Problem details → For each line below that contains the word "agent", make a copy.

Input material →
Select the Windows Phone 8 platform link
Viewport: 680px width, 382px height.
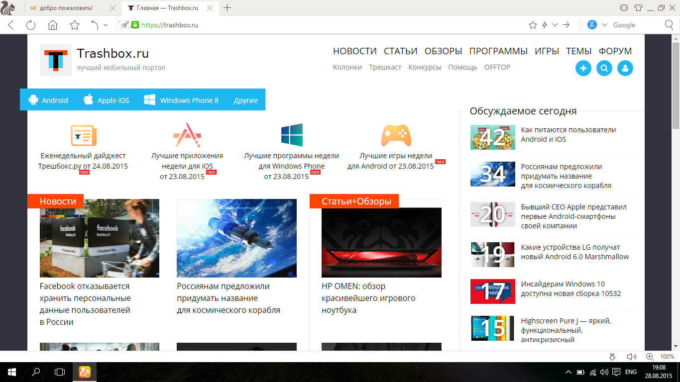click(182, 100)
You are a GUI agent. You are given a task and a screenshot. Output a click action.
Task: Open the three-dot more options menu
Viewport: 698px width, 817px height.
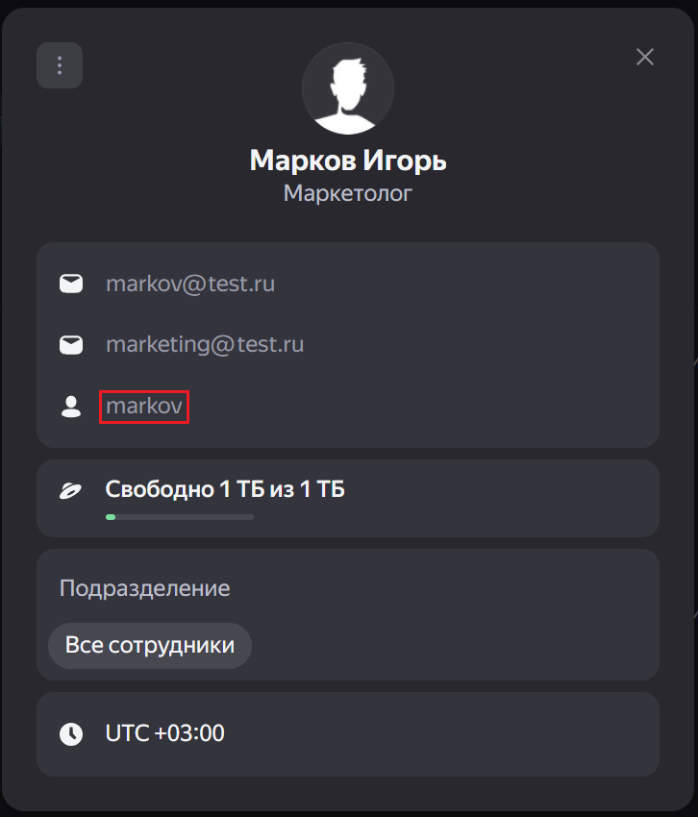[x=60, y=65]
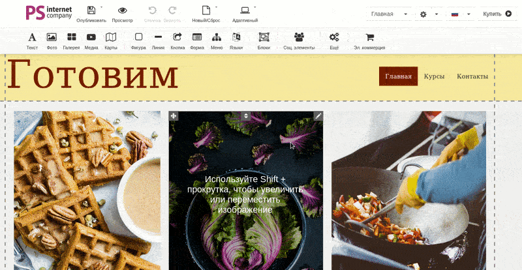Click the edit pencil on cabbage image
Viewport: 522px width, 270px height.
(x=318, y=115)
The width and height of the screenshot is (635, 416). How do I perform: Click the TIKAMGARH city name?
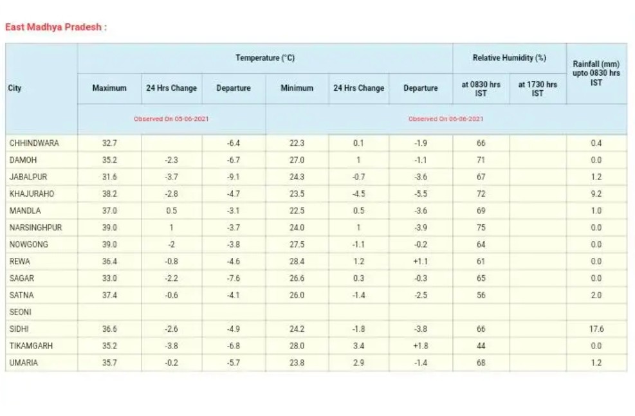[32, 346]
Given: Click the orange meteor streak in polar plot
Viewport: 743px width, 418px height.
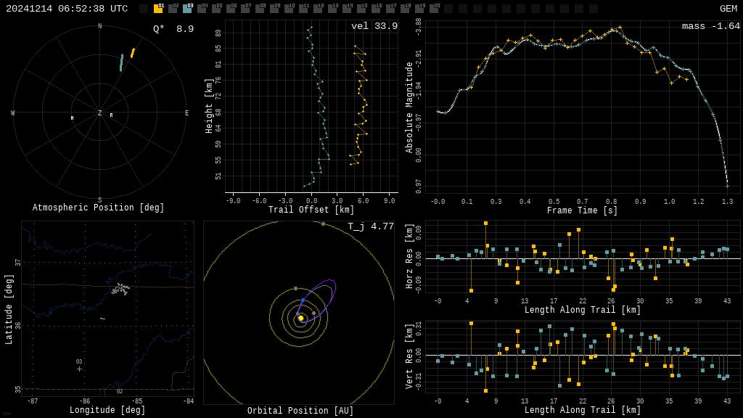Looking at the screenshot, I should pyautogui.click(x=133, y=53).
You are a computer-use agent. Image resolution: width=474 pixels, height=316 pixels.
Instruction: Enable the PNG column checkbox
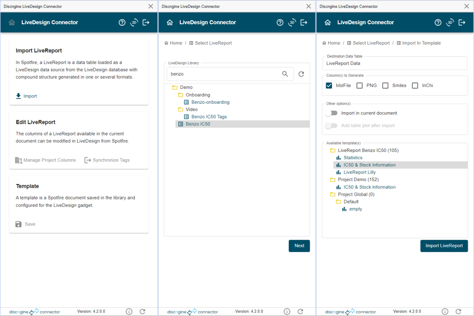pyautogui.click(x=360, y=85)
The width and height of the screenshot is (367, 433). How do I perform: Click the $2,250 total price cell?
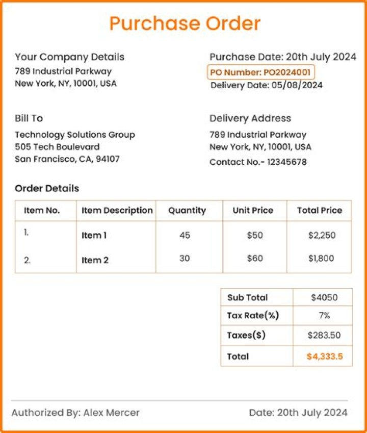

Response to the task →
You are a GUI agent. You are given a task and a screenshot. Output a click action.
You are a computer-use agent. Image resolution: width=474 pixels, height=316 pixels.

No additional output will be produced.